In the IP era, traditional network architecture can no longer meet the explosive growth in demand for data services. In current MANs, IP services have gradually become the largest service type, and there is also growing demand for some large-granularity services. These changes call for intelligent, IP-based, large-capacity, and highly integrated MANs. Operators also have a pressing need for OTN deployment in MANs. OTN is deployed in the convergence layer and can be extended to the access layer (Fig. 1). OTN is a basic plane that can carry optical line terminals (OLTs), convergence switches, MSTP, and packet networks. However, there is still a clear boundary between the OTN deployed at the convergence or access layer and the MSTP/packet network. OTN is only suitable for carrying GE traffic or above, and small-granularity services are carried over the MSTP/packet network.
40G vs. 100G
Operators are not optimistic about their current 40G deployments and application prospects, so 100G has become their focus of attention.
Standardization
The deferral of 40G standards has resulted in the emergence of multiple 100G solutions that are not compatible with each other. Moreover, 40G deployments need additional components that are complex and cannot be widely deployed. The related 100G standards, however, have basically matured as a result of the joint efforts of the IEEE, ITU-T, and OIF. These standards lay a solid foundation for widespread 100G deployment.
Service application
40G POS encapsulation is currently used for 40G links of backbone routers in China. Although 40GE systems are well-developed, OTN devices supplied by mainstream vendors have limited cross-connect capacity. This means a 40GE system cannot be applied to the 40G link side. 40G can be only used for grooming subwavelength traffic rather than grooming full services. Problems associated with system integration, power consumption, and heat dissipation have to be solved for 40G. Because IP services have moved from 10GE to 100GE, and the related 100G technologies have matured, the demand for 40G is shrinking dramatically. 100G will edge out 40G sooner or later and become an evolution trend of OTN at the link side.
Industry chain
The focus of leading optical component suppliers has shifted to 100G, which means less investment in 40G R&D. A shortage of 40G suppliers has led to an increase in the prices of optical components and has restricted the healthy growth of the 40G market. 100G has therefore been highly recognized and supported by technical experts, equipment suppliers, and chip vendors. Because of the long return on investment (ROI) period that stems a more than ten-year window for 100G applications, all parties in the industry chain are investing in 100G. This helps reduce 100G equipment cost. Some operators believe that the price of one 100G system is less than that of two 40G systems. With the growth of the industry chain, the cost of 100G equipment will sharply reduce over the next ten years.

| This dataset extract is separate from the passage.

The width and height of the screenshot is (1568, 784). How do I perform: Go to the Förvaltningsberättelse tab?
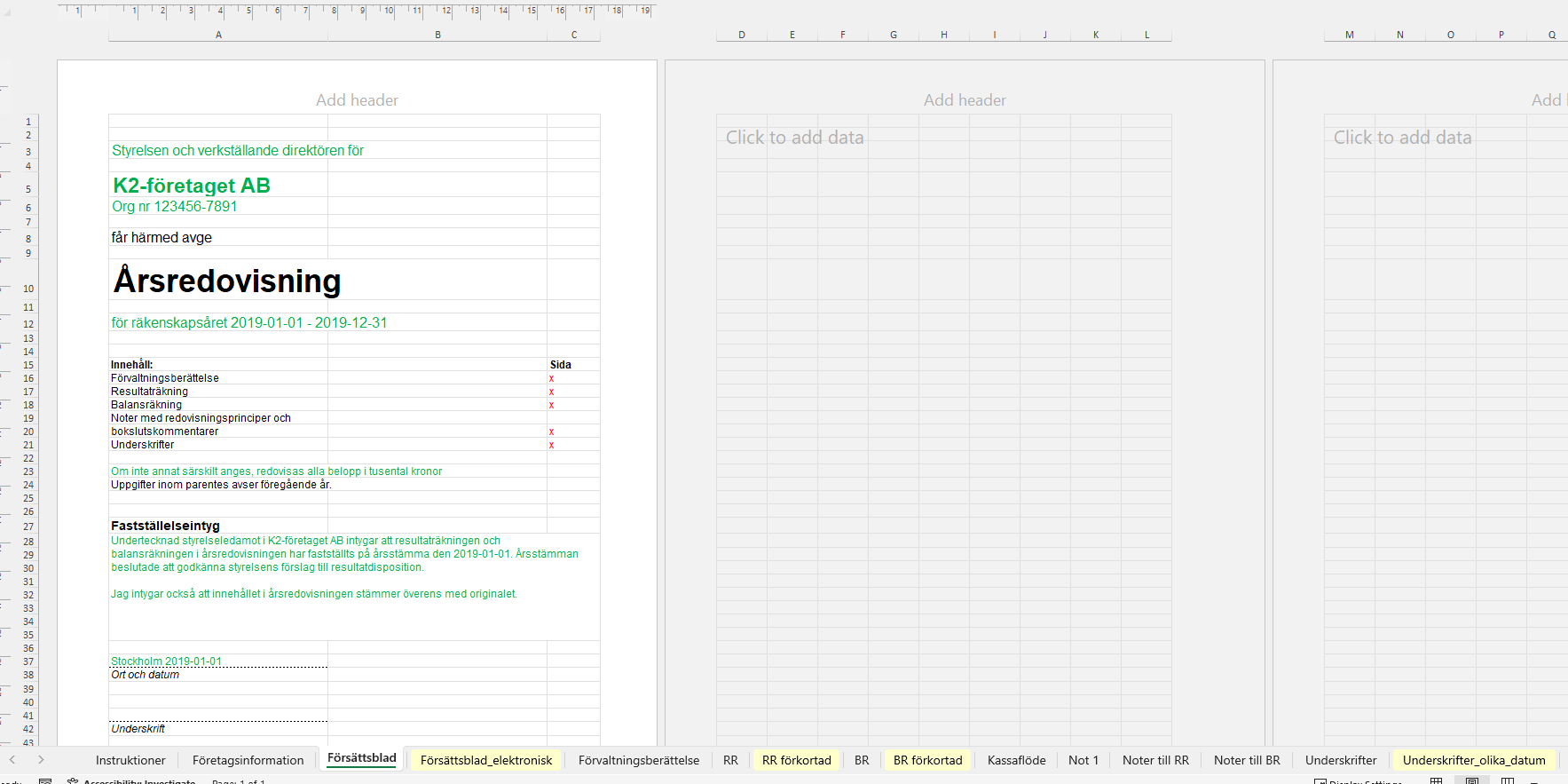pos(638,760)
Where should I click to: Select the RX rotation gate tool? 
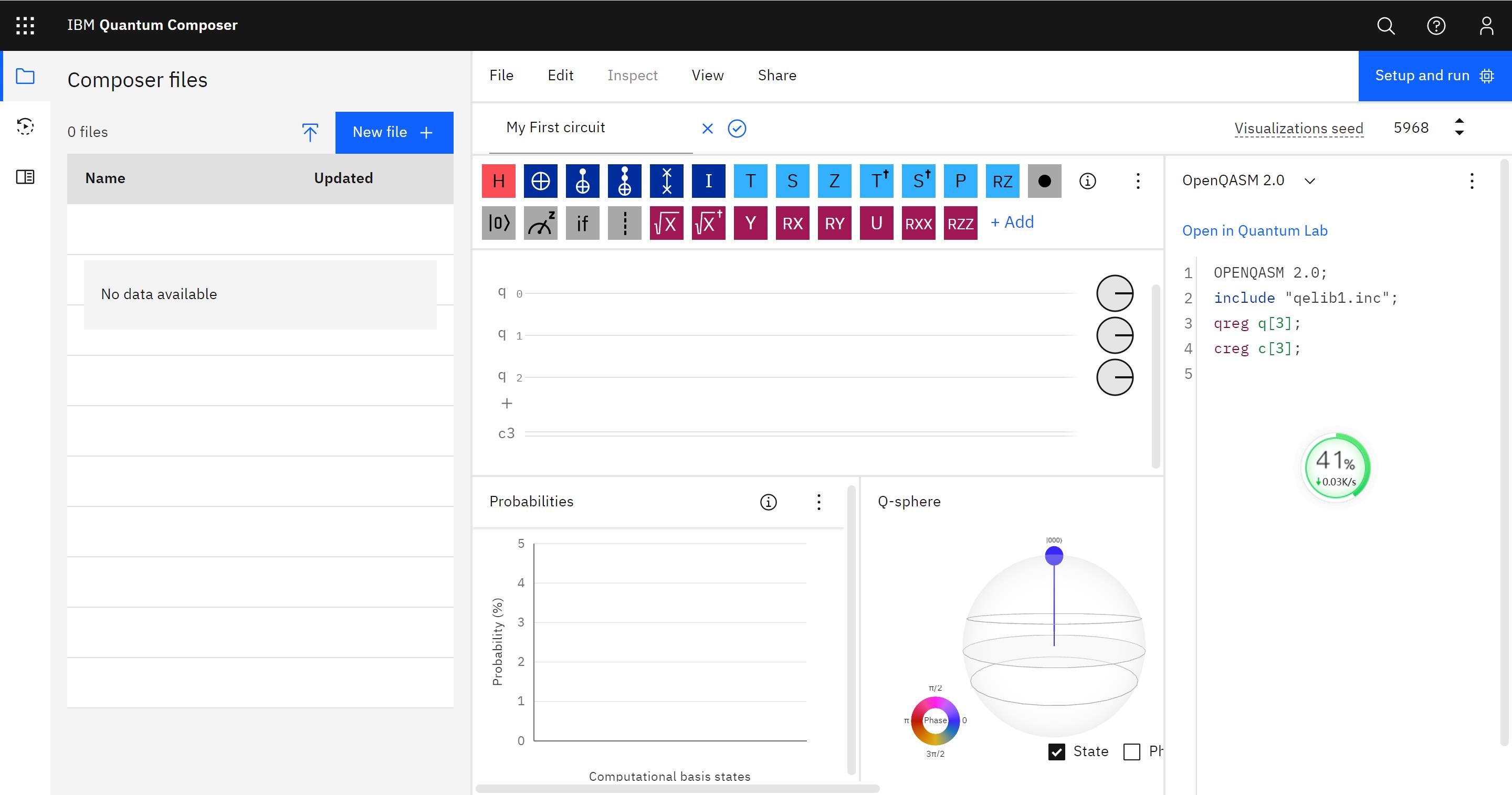(x=792, y=222)
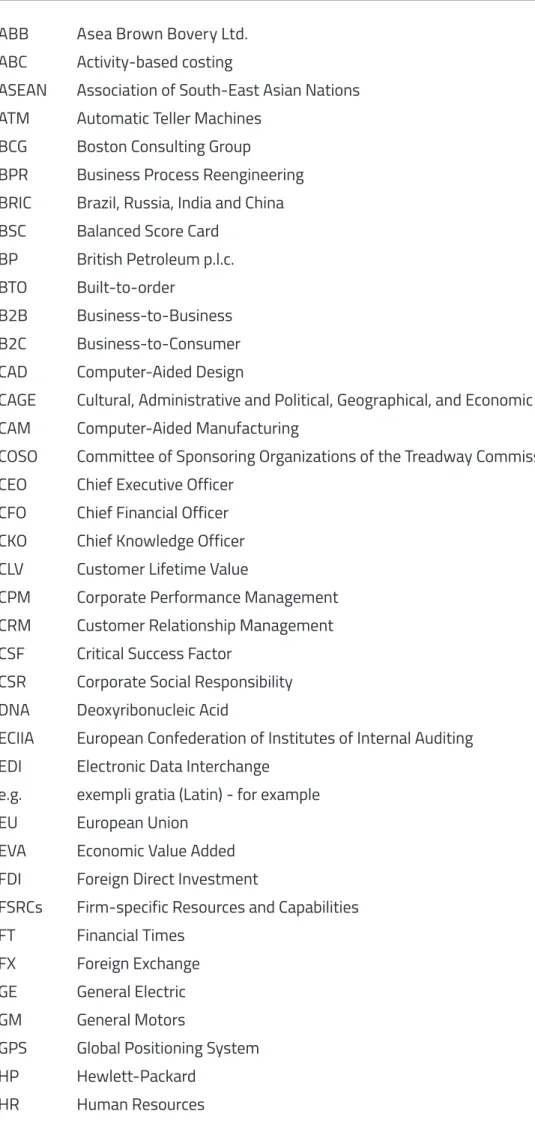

In today’s booming 3G and LTE markets, OTN has played an important role in the full-service bearer sector because it has high cross-connection capacity and is capable of flexible traffic grooming. At present, 10G OTN remains the mainstream technology for optical bearer networks, and 40G OTN is a technology for transitioning from 10G to 100G.
Operators worldwide are trialing commercial 100G networks. This lays a sound foundation for 100G applications. To meet the growing need for IP bearer networks, and to keep pace with the rapid development of transport network technologies, the Chinese telecom industry plans to increase investment in OTN and 100G and speed up R&D, standardization, and applications of OTN and 100G equipment. OTN and 100G will be the inevitable choice for backbone and metro core networks in coming years.